> Work order:
Return all of the entries exactly, with nothing added or left out.

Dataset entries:
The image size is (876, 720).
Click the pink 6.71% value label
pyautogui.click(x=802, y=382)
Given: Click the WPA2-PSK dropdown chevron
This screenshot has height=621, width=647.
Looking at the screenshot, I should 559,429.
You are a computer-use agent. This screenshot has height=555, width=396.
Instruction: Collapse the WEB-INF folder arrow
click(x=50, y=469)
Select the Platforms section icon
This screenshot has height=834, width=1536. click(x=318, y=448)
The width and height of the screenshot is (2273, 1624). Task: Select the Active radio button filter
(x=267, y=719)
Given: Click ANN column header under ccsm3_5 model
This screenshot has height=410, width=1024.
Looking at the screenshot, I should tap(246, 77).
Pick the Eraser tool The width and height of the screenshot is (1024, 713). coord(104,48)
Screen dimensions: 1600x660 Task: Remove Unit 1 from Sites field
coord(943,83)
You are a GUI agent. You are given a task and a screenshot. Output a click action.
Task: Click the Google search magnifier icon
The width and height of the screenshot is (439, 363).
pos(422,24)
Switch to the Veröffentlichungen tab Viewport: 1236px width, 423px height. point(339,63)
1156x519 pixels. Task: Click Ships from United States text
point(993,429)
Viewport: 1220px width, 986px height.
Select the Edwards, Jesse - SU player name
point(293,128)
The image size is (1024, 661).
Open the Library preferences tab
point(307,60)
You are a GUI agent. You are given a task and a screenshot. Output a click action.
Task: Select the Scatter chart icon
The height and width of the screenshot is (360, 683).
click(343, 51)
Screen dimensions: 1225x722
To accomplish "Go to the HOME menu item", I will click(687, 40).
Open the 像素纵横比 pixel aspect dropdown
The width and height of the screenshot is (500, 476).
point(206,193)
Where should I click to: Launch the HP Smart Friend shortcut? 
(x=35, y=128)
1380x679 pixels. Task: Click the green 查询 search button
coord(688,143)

> Output of the task:
The image size is (876, 720).
Click the pink 6.71% value label
pyautogui.click(x=802, y=382)
Given: Click the WPA2-PSK dropdown chevron
This screenshot has height=621, width=647.
Looking at the screenshot, I should 559,429.
You are a computer-use agent. This screenshot has height=555, width=396.
Instruction: Collapse the WEB-INF folder arrow
click(x=50, y=469)
Select the Platforms section icon
This screenshot has height=834, width=1536. click(x=318, y=448)
The width and height of the screenshot is (2273, 1624). Task: Select the Active radio button filter
(x=267, y=719)
Given: Click ANN column header under ccsm3_5 model
This screenshot has height=410, width=1024.
Looking at the screenshot, I should tap(246, 77).
Pick the Eraser tool The width and height of the screenshot is (1024, 713). coord(104,48)
Screen dimensions: 1600x660 Task: Remove Unit 1 from Sites field
coord(943,83)
You are a GUI agent. You are given a task and a screenshot. Output a click action.
Task: Click the Google search magnifier icon
The width and height of the screenshot is (439, 363).
pos(422,24)
Switch to the Veröffentlichungen tab Viewport: 1236px width, 423px height. point(339,63)
1156x519 pixels. Task: Click Ships from United States text
point(993,429)
Viewport: 1220px width, 986px height.
Select the Edwards, Jesse - SU player name
point(293,128)
The image size is (1024, 661).
Open the Library preferences tab
point(307,60)
You are a GUI agent. You are given a task and a screenshot. Output a click action.
Task: Select the Scatter chart icon
The height and width of the screenshot is (360, 683).
click(343, 51)
Screen dimensions: 1225x722
To accomplish "Go to the HOME menu item", I will click(687, 40).
Open the 像素纵横比 pixel aspect dropdown
The width and height of the screenshot is (500, 476).
point(206,193)
Where should I click to: Launch the HP Smart Friend shortcut? 
(x=35, y=128)
1380x679 pixels. Task: Click the green 查询 search button
coord(688,143)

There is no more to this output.